> [What the task requires] In the records below, find each line holding the word "agent" and copy it.

> [Exercise data]
↓↓↓
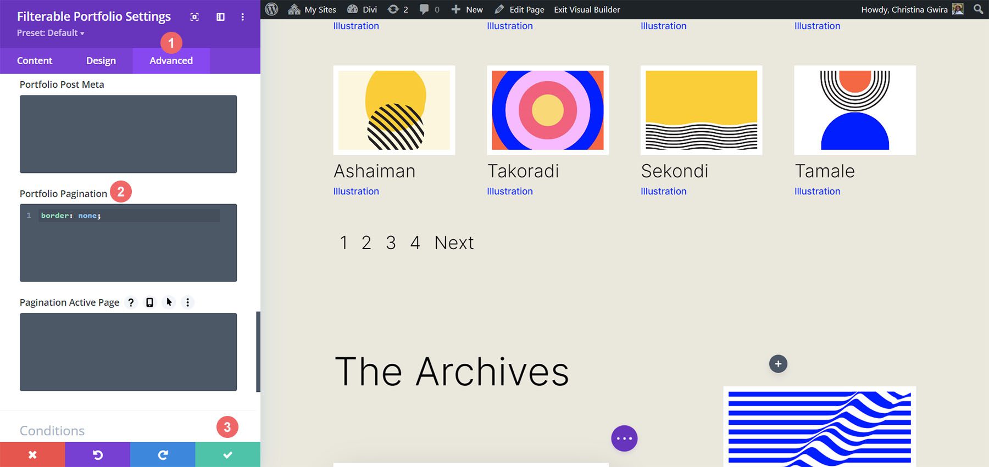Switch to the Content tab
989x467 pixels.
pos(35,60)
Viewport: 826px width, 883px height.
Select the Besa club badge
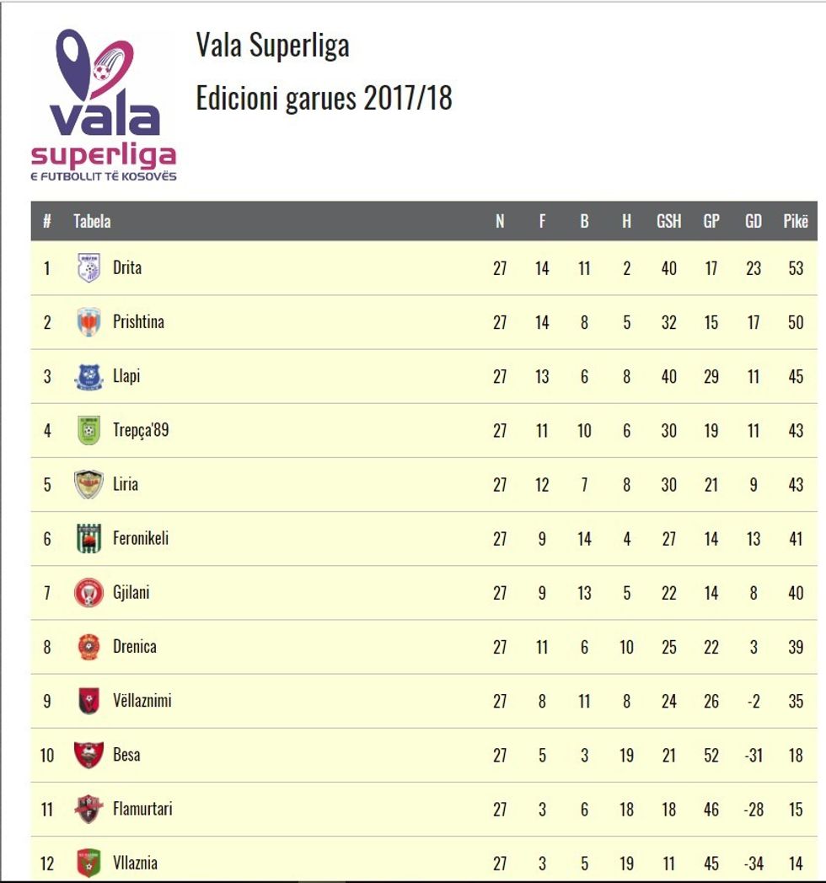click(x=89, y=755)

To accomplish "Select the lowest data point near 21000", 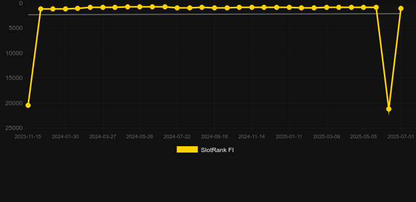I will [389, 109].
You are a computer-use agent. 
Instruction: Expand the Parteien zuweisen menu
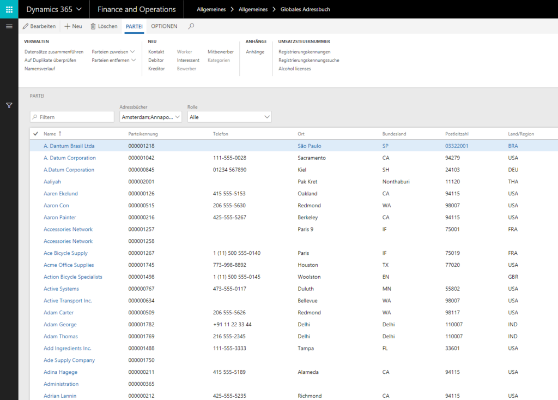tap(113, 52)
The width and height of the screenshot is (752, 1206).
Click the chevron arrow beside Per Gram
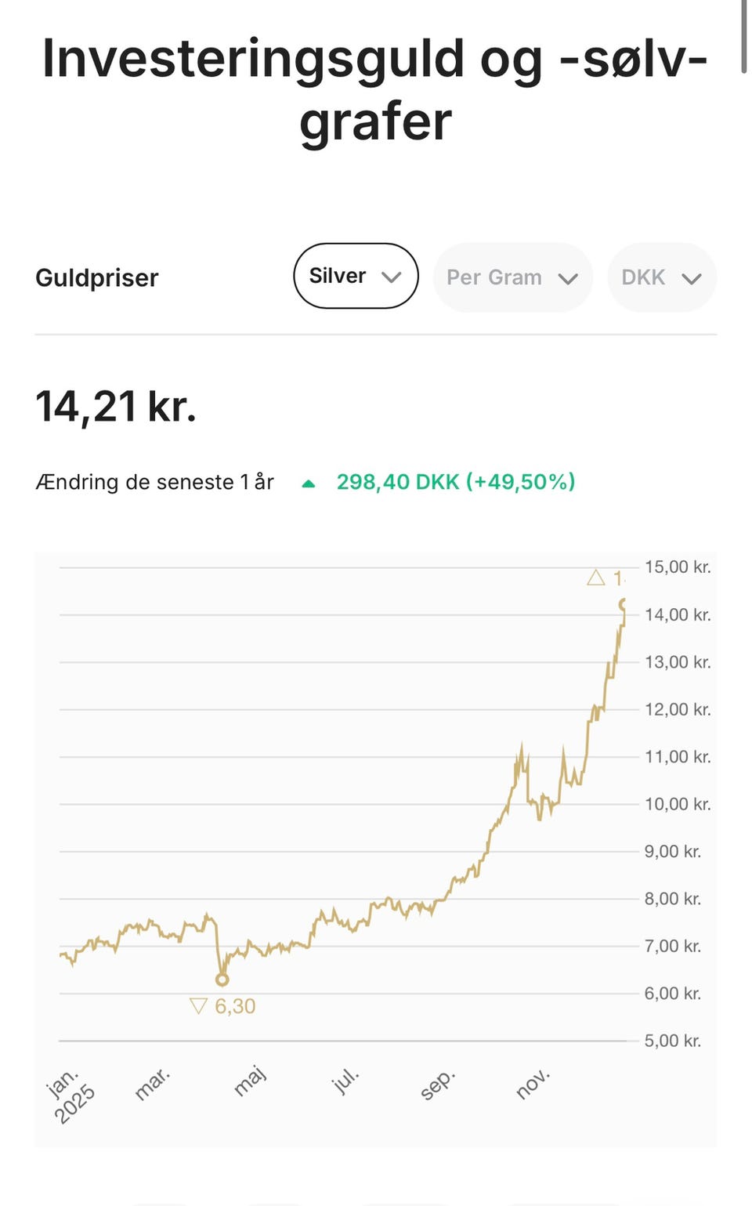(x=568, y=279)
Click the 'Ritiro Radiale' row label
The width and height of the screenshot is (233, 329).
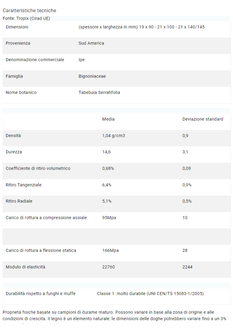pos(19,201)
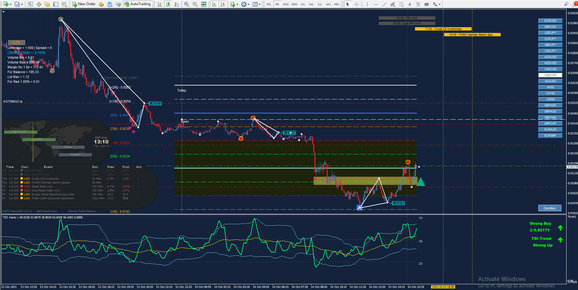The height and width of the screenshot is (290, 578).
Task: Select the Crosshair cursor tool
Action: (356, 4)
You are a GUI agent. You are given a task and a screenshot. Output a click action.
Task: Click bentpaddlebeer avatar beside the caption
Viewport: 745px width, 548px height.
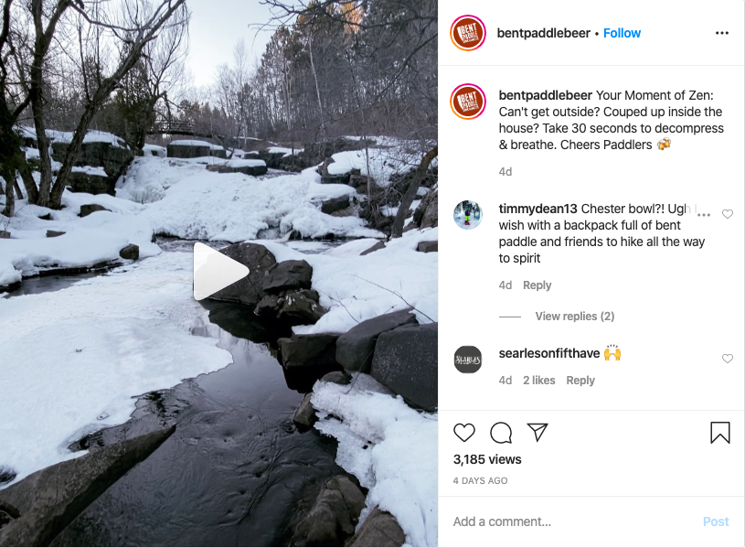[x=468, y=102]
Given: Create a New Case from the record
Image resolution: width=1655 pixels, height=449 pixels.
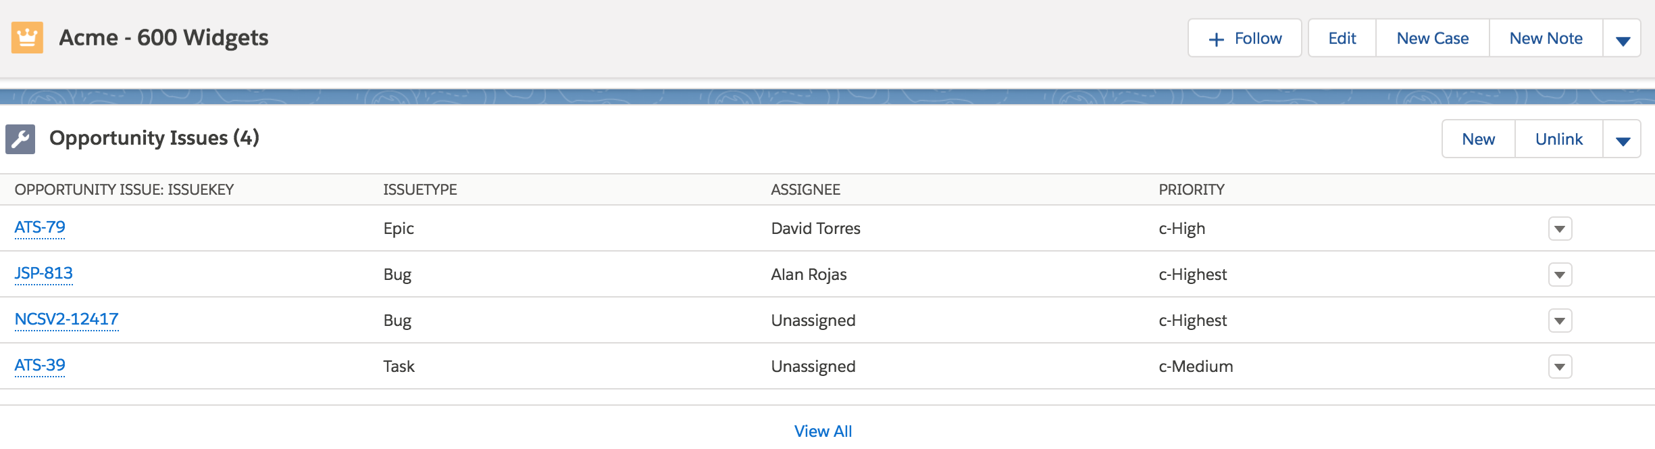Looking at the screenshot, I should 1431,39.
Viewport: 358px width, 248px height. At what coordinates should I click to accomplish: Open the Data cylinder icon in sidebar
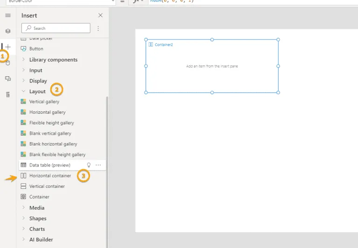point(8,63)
↑↑↑
> [Task result]
You are a computer-use agent. 
You are a GUI agent. You are given a task and a screenshot. Output a click action.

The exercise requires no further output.